California's Native American tribe offering real-money online Bingo
November 8, 2014
The Santa Ysabel Band of Diegueno Mission Indians of the Santa Ysabel Reservation, the Iipay Nation of San Diego County, is another of the Native American tribes in California that has pushed the envelope as far as online gambling concerns. The golden state, California, does not seem interested in getting involved in online gambling regulations even when the state next door, the state of Nevada, is already offering these types of services under Nevada’s gaming legislation. The Iipay Nation has started to offer online real-money bingo from its website; the tribe has been very clear before making this step, as it represents the need for California to regulate online gambling industry and a real difficult challenge as the tribe is going against federal legislation. The organization has stated the goal of the tribe on its website: “House-banked games and slot machines are defined as Class III games, and can only be offered in a tribal casino upon agreement with the state through a Tribal-State Gaming Compact. Santa Ysabel has had such a compact with the state since 2005, but has no plans to offer Class III gaming through its interactive website.”
The tribe is making efforts to finally launch an online poker room in the state but California does not seem to be in any kind of hurry; California is thinking on introducing some sort of online gaming legislation that would allow online poker rooms, but nothing else.
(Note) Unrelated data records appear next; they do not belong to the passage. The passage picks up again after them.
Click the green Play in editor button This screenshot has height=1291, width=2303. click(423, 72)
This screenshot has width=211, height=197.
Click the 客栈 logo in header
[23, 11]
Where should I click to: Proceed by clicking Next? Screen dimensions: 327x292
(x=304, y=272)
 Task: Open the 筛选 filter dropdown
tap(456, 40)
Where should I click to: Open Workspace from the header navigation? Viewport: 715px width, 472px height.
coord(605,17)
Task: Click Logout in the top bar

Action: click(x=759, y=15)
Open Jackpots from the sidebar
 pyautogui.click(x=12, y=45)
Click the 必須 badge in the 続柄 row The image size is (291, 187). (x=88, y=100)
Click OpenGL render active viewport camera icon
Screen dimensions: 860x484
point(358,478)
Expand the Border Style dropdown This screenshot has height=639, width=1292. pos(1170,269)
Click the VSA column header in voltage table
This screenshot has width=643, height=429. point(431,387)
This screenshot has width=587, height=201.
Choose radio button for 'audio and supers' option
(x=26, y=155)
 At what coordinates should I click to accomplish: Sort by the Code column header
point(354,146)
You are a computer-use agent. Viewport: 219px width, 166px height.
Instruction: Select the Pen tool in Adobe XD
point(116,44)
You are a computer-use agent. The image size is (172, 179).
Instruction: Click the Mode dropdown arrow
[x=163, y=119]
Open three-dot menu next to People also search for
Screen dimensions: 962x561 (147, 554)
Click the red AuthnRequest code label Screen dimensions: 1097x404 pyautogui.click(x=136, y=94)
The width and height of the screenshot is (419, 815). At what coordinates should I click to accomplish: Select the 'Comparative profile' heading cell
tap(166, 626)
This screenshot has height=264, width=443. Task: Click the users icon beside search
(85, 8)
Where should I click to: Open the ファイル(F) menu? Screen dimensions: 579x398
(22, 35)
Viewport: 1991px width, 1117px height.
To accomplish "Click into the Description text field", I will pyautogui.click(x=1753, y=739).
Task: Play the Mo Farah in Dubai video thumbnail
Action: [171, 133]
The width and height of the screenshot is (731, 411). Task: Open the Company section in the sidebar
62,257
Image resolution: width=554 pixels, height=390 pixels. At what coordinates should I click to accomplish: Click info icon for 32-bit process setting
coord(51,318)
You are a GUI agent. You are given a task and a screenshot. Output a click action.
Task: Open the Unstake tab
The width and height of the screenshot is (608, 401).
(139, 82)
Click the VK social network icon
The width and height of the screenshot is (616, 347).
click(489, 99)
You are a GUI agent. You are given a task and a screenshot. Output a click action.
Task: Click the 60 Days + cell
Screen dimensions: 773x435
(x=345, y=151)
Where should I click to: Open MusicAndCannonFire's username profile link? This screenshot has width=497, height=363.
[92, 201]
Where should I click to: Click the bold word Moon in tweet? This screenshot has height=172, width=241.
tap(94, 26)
The Iipay Nation of Santa Ysabel has already started offering real money online gaming this week at its site DesertRoseBingo.com. The bingo room is already functioning as the tribe is offering Class II gaming services, which means poker and bingo under the Indian Gaming Regulatory Act (IGRA) of 1988, completely out of state or federal legislation; this could explain why some California’s Native American tribes are starting to get ready. The legal consequences for any of these tribes are still there but the tribes seem to have found some sort of ambiguity in the Indian Gaming Regulatory Act (IGRA). Gambling lawyer Ian Imrich said: “Some legal commentators believe that limitations in tribal-state regulatory compacts and provisions in the Indian Gaming Regulatory Act (IGRA) limit the ability of tribes to accept wagers from off Indian lands. They also argue that IGRA must be amended in order to address internet gaming in this setting”.